Very nice....Looks like a good time was had by everyone.


----------



## Paint (Mar 1, 2008)

Looks like a great time and great friends.weather looks to be perfect there.


----------



## Ecto1 (Jan 26, 2008)

:redface:It was a bit chilly about 68.:redface:


----------



## Stogie (Feb 13, 2007)

It was great fun and the place was outstanding. Thanks for setting it up.


----------



## boomerd35 (Apr 24, 2007)

It was a perfect night. The weather, the restaurant, the people, and the smokes were all outstanding that night.


----------



## patefengreen (Sep 27, 2007)

Yeah, thanks for setting this one up VegasGirl! We really had a great time. It seems like every herf I get to chat with someone different which is kinda nice. Glad Diana (Mrs. Stogie) was able to make it out to this one. We enjoyed it like always! Thanks for the pix, TxTuff!


----------



## Darren's Godiva (Jul 16, 2007)

I concur...the weather was so nice. We had a great time.


----------



## Ecto1 (Jan 26, 2008)

The social aspect of smoking can not be understated. If not for the friends and conversation I would smoke far less and live a lot longer.


----------



## mjohnsoniii (Sep 9, 2007)

looks like good times. i think we need a Robustos in Cen-Tex


----------



## Darren's Godiva (Jul 16, 2007)

Ecto1 said:


> The social aspect of smoking can not be understated. If not for the friends and conversation I would smoke far less and live a lot longer.

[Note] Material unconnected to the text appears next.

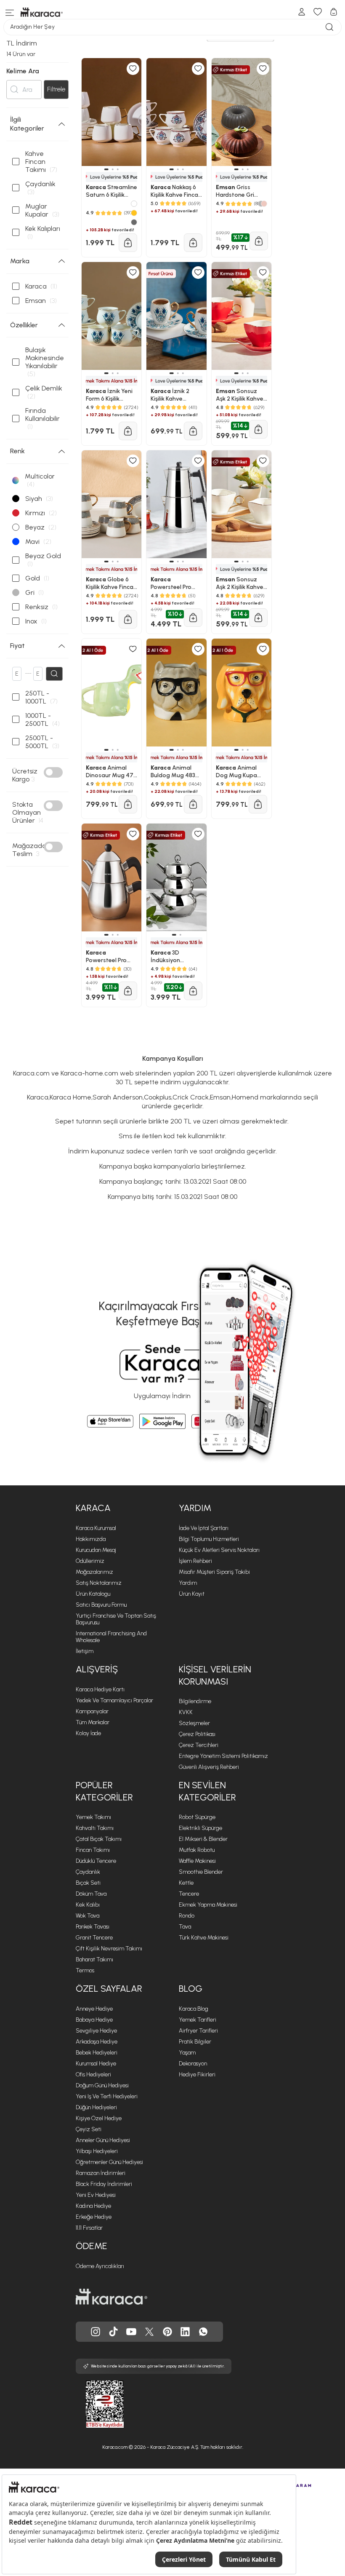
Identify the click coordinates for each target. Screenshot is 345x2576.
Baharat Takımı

but then life would not be worth living.


----------



## m69c44 (Nov 5, 2007)

Looks like you -all had a great time. Thanks for sharing


----------



## LkyLindy (Feb 1, 2008)

Now thats what I'm talking about


----------



## terrasco-cl (Mar 4, 2007)

Man!

... Still trying to convince the wife we need to move to Houston!


----------